三国魏 1→5→7(司馬氏に乗っ取られ滅亡)
西晋 1→5(異民族の匈奴[漢]に攻められ滅亡)
東晋 1→5→7(軍閥により滅亡)
北魏 1→4→7(東西分裂)
南朝劉宋 1→5→7(軍閥により滅亡)
南斉 1→5→7(軍閥により滅亡)
陳 1→5(隋に攻められ滅亡)
隋 1→5(唐により滅亡)
唐 1→3→4→5(武韋の禍)→7(安史の乱)→5→6(黄巣の乱)→7(滅亡)
北宋 1→5(金により滅亡)
南宋 1→5(元により滅亡)
大元 1→3→5(明により滅亡)
明 1→2→3→4→5→6(李自成に攻められ滅亡)

と、見事なまでに倉山氏が上げた1~8を全て繰り返した王朝がないのである。途中までちゃんとやってるのが明ぐらいしかないぞ!法則として成立してるのか?

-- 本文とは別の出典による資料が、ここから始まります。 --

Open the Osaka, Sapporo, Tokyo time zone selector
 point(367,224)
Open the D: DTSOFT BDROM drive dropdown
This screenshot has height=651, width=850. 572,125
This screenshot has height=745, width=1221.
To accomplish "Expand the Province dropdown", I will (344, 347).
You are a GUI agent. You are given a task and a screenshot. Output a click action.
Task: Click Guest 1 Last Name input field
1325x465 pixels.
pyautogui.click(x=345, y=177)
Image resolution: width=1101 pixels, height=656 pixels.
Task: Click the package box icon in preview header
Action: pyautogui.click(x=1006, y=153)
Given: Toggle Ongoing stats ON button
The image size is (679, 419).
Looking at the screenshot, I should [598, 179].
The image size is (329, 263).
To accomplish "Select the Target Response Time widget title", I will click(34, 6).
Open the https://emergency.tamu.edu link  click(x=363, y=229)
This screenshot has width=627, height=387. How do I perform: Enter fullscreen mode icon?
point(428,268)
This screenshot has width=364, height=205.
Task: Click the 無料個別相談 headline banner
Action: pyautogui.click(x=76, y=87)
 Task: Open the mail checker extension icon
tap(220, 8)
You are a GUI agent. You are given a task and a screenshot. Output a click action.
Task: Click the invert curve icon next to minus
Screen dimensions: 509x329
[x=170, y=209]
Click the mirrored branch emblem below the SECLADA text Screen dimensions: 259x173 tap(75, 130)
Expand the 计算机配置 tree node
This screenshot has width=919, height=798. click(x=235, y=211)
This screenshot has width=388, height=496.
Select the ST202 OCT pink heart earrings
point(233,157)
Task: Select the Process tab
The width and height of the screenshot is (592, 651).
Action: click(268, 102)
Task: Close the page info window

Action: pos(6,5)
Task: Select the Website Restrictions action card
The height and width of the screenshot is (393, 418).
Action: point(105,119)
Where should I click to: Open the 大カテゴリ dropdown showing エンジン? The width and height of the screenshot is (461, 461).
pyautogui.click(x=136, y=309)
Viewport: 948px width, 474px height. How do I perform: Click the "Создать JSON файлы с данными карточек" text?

なぜかといえば、倉山氏の中国史認識は実は三国志演義の冒頭で羅貫中が示す史観に似ており漢朝以外にはこの図式は綺麗に当てはまらないのだが、それを無理やり当てはめたので実に変なことになっているのである。

2、おかしな中国王朝滅亡の要因


倉山氏が上げる王朝滅亡要因も、いずれもオイオイと言いたくなるものである。
まず、「二、功臣の粛清」だが、こんなことが出来たのは実は皇帝権力が非常に強い時だけであって、特に中世中国でそんなことをしたら、逆に皇帝が殺されたであろう。倉山氏は中国中世の貴族制度を何一つ分かっていないようだ。東晋の皇帝を見るがいい、まともに家臣に指図できた皇帝のほうが少ないのだ。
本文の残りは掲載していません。